I’m here to say that that feeling — that feeling that it’s all going by too fast — it doesn’t stop. It doesn’t matter how old they are, it doesn’t matter that you’ve spent your child-rearing years working from home so that you can spend the absolute most amount of time possible with them, it doesn’t matter that you’ve been a room mom, a soccer mom, a dance mom, squeezing every possible moment out of your day to witness their growth. It doesn’t matter because every single day you look at them and say, “Where did the time go?”

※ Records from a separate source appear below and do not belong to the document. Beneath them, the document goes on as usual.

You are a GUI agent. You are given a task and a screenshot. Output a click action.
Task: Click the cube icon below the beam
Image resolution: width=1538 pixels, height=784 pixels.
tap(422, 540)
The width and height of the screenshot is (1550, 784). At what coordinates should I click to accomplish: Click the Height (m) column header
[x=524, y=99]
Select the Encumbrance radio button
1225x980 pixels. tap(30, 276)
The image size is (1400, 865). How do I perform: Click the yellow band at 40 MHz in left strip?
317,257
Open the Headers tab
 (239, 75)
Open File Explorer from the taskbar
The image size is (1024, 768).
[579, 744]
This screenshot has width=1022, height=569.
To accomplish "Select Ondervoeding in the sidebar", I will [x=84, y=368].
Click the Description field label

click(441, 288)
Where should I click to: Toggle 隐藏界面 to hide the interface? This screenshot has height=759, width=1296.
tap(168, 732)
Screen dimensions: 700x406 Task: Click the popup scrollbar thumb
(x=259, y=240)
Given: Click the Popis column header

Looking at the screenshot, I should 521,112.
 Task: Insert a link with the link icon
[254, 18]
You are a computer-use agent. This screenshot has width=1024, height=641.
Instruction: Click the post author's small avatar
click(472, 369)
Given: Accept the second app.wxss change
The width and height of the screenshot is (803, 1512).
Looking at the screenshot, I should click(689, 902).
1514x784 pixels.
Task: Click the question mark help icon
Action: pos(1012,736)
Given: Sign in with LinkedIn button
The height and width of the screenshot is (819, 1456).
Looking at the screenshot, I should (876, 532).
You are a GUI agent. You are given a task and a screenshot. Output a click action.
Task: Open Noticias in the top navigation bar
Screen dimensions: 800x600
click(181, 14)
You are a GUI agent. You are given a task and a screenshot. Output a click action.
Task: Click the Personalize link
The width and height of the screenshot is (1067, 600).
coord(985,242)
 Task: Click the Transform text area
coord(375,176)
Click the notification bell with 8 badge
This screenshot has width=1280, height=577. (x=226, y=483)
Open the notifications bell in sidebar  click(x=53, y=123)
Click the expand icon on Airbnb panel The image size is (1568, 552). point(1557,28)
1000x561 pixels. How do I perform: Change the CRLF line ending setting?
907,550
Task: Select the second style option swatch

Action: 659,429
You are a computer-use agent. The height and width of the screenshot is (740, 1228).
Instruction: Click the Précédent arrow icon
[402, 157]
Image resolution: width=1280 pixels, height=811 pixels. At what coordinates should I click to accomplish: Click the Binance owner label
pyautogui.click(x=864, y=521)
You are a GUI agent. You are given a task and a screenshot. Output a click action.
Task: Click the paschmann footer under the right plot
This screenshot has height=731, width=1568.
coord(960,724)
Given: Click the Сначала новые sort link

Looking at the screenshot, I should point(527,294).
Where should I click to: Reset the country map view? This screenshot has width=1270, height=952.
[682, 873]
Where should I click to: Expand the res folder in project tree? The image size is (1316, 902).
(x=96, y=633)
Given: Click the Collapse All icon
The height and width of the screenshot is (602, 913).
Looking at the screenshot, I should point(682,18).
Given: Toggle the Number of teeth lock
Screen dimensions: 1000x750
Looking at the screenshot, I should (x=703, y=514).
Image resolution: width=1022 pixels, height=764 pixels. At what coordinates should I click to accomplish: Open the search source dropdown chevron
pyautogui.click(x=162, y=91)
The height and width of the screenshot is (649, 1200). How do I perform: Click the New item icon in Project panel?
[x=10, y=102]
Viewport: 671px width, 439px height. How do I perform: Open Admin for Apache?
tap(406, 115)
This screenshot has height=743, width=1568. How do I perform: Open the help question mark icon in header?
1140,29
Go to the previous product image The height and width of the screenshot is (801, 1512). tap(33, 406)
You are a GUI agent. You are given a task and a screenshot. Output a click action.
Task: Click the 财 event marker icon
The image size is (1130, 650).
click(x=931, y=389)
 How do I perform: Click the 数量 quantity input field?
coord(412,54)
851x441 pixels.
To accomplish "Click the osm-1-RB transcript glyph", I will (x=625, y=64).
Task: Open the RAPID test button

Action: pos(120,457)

I’m not a wise old crone after all. I have no sage advice to share. The only thing I know how to do is to be as present as I can be, and to love as much as humanly possible.
xoxo
Bets
ashley @ the handmade home says
This honestly makes me feel better. That no matter what you do, you still feel like this. I am so focused on NOT feeling like this. I think… if only money weren’t an issue and I didn’t need to work to support our family, or if only we weren’t so crazy with school stuff and I could keep them all at home… But it just goes by fast, period. So thank you. It’s great to see them grow and flourish, because that’s what they’re supposed to do, and hard also because I want that baby on my hip again. But then not really, because it’s kind of nice to have those deeper relationships. #alltheconflictingemotions I think in some way, everyone struggles with this, no matter where they are in life & motherhood
Bets says
<3
Rachel says
This made me tear up! My firstborn baby is now 19 and I know exactly how it all goes by in the blink of an eye…my last born baby is still a 16 month old baby and I am desperately trying to cherish every second …you expressed this beautifully! Thank you! 🙂
Linda says
What a beautiful tribute. I have 5 rugrats, 3 of which are over 20 now and the last two are 10 and nine respectively. This has made me think of the older three and how much we shared together as a family and the mark it has left on them, essentially turning them into the adults they now are. Now, with these two younger youngin’s, I find myself behaving in a different fashion (different time frame, I guess, demands different parenting methods). I am now an older mom (50’s) raising two very rambunctious pretween boys and I find it more difficult to keep up with them, but that doesn’t mean we can’t still make awesome memories together that they will carry over into their adult years, and hopefully, if I’ve done my job right? They will make awesome memories with their children. Thank you for this sobering and heartwarming article. <3
Kim says
I’m right there with you. He can wear my shoes, probably my pants, and is almost taller than me now. 12 came in March, and I didn’t realize how hard a birthday it was going to be. Why won’t they stop growing? Since we have a four year old, it still seems like all of my kids should be little. I keep forgetting that he’s leading the pack and she’s bring up the rear. 12 year old boys still want to be momma’s baby while trying to drive the car and stay home alone. It’s heartbreaking. Stay little! I hope you make a lifetime of memories this summer, before college starts, because it seems like he’ll be ready for it next year. Thanks for sharing!